[WHAT TO PRODUCE]
Within the entries below, the lines from the one with "Arcanos (1855, 200)" through the one with "Ogre Magi (1308, 276)" are to be set down exactly, both ends kept.

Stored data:
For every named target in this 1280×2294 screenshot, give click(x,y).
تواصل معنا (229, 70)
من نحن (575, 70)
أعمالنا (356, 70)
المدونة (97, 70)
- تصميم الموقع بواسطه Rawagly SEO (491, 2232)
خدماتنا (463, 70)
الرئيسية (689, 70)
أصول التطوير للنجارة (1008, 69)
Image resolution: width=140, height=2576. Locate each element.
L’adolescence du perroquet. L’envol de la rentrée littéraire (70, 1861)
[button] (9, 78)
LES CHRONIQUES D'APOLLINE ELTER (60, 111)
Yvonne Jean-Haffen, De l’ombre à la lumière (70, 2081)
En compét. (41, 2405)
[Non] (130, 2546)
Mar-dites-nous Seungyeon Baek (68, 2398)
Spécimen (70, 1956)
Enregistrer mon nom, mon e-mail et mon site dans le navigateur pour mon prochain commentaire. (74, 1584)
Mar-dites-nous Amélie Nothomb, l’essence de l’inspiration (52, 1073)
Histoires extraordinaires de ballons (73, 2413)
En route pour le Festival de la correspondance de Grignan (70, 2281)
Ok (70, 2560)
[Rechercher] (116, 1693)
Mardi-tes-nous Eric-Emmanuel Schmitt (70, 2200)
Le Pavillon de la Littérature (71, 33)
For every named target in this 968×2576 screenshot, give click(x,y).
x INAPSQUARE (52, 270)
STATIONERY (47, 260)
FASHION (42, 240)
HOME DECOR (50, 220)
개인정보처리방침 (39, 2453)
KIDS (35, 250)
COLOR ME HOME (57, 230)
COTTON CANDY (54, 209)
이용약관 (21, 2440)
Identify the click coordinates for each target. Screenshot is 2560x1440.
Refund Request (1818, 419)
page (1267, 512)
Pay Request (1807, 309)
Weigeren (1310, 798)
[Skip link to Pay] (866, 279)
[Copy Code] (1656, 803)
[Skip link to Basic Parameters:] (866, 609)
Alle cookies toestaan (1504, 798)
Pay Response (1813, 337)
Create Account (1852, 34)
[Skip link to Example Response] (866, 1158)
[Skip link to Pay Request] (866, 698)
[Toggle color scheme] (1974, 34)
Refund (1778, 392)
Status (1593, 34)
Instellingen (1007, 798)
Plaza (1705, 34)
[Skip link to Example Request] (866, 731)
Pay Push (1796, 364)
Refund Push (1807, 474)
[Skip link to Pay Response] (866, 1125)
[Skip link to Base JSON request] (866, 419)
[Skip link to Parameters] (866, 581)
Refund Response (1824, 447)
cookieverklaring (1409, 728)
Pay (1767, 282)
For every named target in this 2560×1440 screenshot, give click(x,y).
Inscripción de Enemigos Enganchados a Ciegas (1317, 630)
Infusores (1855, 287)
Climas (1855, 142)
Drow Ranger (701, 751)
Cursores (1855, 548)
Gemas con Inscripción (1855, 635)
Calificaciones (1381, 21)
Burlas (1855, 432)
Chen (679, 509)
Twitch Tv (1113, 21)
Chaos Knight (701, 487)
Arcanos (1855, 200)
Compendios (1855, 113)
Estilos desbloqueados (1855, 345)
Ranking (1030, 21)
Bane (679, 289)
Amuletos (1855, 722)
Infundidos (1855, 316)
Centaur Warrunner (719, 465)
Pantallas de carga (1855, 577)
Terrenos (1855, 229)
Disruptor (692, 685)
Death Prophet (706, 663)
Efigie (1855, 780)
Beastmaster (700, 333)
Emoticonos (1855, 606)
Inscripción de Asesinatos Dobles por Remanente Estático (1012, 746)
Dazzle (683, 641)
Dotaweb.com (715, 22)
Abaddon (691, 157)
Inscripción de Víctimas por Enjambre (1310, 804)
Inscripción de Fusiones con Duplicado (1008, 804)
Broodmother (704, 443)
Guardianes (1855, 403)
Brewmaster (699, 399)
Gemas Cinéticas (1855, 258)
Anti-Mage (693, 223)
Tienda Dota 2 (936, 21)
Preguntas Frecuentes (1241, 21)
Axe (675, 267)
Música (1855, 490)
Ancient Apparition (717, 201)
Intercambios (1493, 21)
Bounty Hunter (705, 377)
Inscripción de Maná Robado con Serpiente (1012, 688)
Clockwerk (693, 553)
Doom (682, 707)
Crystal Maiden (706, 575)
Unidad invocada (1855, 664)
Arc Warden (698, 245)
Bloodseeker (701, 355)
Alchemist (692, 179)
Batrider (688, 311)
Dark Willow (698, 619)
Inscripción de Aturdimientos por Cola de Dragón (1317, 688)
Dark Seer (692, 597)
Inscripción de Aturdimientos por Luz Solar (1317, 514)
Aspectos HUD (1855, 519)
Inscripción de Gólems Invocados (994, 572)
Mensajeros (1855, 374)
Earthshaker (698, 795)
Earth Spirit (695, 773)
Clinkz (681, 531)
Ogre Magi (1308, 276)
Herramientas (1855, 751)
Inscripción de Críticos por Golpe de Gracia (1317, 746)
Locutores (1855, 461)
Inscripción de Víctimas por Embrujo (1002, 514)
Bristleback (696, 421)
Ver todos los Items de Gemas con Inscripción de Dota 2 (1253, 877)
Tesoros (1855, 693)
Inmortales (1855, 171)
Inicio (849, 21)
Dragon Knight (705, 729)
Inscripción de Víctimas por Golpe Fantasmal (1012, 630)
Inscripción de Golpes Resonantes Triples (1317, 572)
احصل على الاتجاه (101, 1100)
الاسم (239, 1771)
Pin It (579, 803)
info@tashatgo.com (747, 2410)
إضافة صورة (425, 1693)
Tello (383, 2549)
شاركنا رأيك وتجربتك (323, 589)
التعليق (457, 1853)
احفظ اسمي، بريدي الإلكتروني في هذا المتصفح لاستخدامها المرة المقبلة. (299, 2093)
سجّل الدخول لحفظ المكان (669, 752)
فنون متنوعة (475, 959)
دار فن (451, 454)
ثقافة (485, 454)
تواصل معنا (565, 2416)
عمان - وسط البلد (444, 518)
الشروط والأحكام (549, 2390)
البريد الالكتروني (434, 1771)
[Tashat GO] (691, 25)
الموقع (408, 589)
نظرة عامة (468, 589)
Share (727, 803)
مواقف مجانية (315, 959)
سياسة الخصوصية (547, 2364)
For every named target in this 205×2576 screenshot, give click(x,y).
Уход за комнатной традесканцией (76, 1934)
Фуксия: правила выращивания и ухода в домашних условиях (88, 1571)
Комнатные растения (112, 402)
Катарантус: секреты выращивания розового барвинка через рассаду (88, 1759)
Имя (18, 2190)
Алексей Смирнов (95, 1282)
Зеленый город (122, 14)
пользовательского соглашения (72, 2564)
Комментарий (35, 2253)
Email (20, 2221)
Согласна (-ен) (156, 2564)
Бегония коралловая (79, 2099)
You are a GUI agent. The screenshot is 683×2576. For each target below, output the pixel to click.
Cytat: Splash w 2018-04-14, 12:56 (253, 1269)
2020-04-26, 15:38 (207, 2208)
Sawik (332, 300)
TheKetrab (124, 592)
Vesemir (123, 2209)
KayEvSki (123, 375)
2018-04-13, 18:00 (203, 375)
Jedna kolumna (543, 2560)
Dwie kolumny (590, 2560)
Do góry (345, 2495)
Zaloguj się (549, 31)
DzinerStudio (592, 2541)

[YOUR RESPONSE]
Arcanos (1855, 200)
Compendios (1855, 113)
Estilos desbloqueados (1855, 345)
Ranking (1030, 21)
Bane (679, 289)
Amuletos (1855, 722)
Infundidos (1855, 316)
Centaur Warrunner (719, 465)
Pantallas de carga (1855, 577)
Terrenos (1855, 229)
Disruptor (692, 685)
Death Prophet (706, 663)
Efigie (1855, 780)
Beastmaster (700, 333)
Emoticonos (1855, 606)
Inscripción de Asesinatos Dobles por Remanente Estático (1012, 746)
Dazzle (683, 641)
Dotaweb.com (715, 22)
Abaddon (691, 157)
Inscripción de Víctimas por Enjambre (1310, 804)
Inscripción de Fusiones con Duplicado (1008, 804)
Broodmother (704, 443)
Guardianes (1855, 403)
Brewmaster (699, 399)
Gemas Cinéticas (1855, 258)
Anti-Mage (693, 223)
Tienda Dota 2 (936, 21)
Preguntas Frecuentes (1241, 21)
Axe (675, 267)
Música (1855, 490)
Ancient Apparition (717, 201)
Intercambios (1493, 21)
Bounty Hunter (705, 377)
Inscripción de Maná Robado con Serpiente (1012, 688)
Clockwerk (693, 553)
Doom (682, 707)
Crystal Maiden (706, 575)
Unidad invocada (1855, 664)
Arc Warden (698, 245)
Bloodseeker (701, 355)
Alchemist (692, 179)
Batrider (688, 311)
Dark Willow (698, 619)
Inscripción de Aturdimientos por Cola de Dragón (1317, 688)
Dark Seer (692, 597)
Inscripción de Aturdimientos por Luz Solar (1317, 514)
Aspectos HUD (1855, 519)
Inscripción de Gólems Invocados (994, 572)
Mensajeros (1855, 374)
Earthshaker (698, 795)
Earth Spirit (695, 773)
Clinkz (681, 531)
Ogre Magi (1308, 276)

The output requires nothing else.